▶ EXERCISE REQUIREMENTS
Copy the lines word for word, from the start of the lines through the line containing "Click the blue line".

▶ GIVEN RECORDS
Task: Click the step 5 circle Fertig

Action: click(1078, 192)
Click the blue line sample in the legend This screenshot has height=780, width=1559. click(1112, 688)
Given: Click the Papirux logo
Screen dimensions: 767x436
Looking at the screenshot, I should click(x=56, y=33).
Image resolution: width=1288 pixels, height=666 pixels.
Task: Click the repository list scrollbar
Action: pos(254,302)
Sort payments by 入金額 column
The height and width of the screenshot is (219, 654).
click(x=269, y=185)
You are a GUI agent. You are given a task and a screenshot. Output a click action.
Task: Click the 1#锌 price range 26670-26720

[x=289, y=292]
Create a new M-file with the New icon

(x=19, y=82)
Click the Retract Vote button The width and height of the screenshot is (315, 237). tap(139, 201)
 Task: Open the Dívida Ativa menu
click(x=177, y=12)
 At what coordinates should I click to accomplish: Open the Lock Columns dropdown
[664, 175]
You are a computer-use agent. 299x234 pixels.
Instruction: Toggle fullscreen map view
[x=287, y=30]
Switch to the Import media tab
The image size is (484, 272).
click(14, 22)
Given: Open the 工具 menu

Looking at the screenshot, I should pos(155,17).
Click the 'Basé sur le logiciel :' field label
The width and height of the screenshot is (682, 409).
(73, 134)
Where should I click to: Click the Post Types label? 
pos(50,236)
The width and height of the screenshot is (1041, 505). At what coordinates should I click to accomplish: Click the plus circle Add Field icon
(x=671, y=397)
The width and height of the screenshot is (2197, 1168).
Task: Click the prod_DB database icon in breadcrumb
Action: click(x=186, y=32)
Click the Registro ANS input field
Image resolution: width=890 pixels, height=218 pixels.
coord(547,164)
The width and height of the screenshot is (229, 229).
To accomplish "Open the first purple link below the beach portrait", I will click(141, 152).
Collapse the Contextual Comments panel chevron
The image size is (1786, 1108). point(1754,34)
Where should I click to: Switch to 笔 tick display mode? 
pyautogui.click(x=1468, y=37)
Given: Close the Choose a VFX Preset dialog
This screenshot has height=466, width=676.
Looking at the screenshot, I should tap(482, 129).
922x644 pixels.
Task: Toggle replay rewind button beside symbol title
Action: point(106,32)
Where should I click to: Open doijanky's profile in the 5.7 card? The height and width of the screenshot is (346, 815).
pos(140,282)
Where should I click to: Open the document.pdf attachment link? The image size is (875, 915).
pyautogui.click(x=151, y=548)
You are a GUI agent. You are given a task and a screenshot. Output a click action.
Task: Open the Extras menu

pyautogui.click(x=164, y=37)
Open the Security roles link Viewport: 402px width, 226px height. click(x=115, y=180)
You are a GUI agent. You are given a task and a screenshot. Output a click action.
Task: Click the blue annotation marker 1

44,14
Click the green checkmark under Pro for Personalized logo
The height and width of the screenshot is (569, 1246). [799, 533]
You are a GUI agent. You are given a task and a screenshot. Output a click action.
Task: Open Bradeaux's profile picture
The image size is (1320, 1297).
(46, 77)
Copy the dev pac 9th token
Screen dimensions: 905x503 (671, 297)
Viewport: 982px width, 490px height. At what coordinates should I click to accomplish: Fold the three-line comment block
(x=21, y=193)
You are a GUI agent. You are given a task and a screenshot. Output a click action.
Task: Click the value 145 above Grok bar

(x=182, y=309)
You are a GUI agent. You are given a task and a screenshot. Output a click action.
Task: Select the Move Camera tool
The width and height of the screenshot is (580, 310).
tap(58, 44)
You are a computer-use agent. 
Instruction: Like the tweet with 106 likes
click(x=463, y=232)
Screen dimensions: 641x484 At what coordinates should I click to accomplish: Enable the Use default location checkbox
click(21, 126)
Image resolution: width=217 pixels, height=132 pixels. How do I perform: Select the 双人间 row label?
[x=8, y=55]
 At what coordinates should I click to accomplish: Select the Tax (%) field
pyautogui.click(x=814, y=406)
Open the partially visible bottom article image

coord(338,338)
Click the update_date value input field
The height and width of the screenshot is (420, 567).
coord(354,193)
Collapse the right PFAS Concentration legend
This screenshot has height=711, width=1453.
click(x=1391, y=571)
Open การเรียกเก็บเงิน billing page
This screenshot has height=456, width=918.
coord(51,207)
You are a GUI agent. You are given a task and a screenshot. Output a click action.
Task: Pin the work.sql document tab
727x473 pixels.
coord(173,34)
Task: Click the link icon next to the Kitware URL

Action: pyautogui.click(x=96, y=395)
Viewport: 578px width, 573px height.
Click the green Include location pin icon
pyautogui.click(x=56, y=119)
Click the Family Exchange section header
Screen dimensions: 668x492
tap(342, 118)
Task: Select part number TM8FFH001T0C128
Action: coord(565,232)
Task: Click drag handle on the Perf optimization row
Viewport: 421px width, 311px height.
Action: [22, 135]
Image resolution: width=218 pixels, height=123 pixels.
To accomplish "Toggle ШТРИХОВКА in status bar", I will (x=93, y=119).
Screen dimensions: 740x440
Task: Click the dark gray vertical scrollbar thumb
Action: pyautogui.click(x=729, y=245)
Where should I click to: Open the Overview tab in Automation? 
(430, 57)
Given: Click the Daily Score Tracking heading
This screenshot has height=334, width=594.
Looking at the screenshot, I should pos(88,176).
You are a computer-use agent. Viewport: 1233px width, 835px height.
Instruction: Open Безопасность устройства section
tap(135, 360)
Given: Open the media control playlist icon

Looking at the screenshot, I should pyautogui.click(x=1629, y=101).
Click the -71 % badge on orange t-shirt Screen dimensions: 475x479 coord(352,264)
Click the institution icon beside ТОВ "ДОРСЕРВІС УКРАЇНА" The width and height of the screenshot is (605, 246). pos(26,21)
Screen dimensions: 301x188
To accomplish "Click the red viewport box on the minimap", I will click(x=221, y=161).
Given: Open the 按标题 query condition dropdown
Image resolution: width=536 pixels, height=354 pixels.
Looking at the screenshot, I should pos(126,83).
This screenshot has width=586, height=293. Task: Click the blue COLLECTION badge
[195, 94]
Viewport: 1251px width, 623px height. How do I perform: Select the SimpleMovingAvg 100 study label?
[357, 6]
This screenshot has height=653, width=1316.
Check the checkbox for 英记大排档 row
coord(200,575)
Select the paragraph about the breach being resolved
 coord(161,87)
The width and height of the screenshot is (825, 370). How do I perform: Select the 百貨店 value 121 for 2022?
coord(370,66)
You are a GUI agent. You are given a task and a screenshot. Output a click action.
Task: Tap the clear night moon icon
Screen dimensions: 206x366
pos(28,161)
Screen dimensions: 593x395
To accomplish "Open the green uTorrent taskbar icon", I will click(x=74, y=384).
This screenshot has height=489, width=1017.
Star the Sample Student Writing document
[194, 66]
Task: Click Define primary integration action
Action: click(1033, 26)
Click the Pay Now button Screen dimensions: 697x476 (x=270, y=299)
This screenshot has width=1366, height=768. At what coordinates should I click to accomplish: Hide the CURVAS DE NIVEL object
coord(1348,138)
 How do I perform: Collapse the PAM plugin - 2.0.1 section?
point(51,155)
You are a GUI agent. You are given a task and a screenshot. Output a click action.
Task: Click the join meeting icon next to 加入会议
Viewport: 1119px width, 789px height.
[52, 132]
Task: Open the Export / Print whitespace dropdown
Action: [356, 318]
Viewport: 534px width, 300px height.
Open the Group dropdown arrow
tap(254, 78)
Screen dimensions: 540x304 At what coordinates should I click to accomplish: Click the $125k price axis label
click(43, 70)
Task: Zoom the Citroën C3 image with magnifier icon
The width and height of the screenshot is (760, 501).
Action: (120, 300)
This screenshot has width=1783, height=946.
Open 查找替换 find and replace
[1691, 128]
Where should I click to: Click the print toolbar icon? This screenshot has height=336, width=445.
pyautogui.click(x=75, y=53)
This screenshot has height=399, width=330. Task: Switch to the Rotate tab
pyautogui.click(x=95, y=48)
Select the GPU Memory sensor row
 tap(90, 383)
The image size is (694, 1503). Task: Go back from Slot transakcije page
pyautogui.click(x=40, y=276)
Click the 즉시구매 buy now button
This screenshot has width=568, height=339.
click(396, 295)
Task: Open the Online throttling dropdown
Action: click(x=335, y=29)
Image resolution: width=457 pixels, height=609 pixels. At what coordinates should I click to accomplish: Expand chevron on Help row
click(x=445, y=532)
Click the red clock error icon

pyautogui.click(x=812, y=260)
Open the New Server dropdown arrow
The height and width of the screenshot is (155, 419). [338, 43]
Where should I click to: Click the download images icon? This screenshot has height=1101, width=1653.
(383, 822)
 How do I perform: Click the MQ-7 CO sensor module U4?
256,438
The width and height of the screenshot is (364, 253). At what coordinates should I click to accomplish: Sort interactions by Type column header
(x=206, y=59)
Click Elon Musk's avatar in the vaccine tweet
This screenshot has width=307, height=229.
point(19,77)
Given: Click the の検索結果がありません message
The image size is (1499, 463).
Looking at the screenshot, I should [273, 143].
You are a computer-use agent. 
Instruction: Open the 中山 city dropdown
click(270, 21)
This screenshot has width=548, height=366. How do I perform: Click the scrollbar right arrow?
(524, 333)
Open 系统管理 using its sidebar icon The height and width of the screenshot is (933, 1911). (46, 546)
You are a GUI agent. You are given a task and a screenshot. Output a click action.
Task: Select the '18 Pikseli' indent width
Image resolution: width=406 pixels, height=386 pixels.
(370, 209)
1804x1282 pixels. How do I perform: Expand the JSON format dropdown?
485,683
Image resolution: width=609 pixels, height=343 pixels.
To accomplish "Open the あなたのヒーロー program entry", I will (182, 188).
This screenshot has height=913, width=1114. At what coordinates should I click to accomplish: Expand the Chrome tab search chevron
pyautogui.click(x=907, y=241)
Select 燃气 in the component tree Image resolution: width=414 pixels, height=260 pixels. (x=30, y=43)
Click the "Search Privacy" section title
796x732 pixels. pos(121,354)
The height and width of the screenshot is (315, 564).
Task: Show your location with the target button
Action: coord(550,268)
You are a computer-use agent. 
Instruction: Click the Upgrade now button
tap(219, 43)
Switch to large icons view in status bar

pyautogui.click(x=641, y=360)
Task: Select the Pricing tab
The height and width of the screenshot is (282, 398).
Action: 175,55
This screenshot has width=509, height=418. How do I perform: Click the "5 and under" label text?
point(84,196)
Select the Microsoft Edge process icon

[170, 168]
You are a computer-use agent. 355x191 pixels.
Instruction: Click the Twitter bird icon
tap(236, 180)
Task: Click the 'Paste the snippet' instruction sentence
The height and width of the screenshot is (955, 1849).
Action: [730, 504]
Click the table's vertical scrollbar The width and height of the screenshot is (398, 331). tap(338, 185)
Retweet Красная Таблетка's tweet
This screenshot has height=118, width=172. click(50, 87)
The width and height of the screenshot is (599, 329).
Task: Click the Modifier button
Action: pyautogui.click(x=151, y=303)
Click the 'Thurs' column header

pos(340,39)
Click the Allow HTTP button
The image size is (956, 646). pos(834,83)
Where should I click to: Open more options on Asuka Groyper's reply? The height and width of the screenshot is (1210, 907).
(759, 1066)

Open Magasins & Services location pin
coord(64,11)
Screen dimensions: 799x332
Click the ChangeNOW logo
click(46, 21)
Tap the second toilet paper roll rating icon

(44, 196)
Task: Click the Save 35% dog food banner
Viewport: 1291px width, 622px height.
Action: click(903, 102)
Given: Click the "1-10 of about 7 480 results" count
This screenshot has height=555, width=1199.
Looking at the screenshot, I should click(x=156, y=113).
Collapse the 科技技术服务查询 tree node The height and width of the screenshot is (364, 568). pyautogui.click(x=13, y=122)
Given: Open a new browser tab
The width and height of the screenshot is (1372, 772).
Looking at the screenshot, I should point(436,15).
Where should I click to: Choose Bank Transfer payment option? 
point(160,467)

▶ FULL OUTPUT
Task: Click the step 5 circle Fertig

Action: click(1078, 192)
Click the blue line sample in the legend This screenshot has height=780, width=1559. click(1112, 688)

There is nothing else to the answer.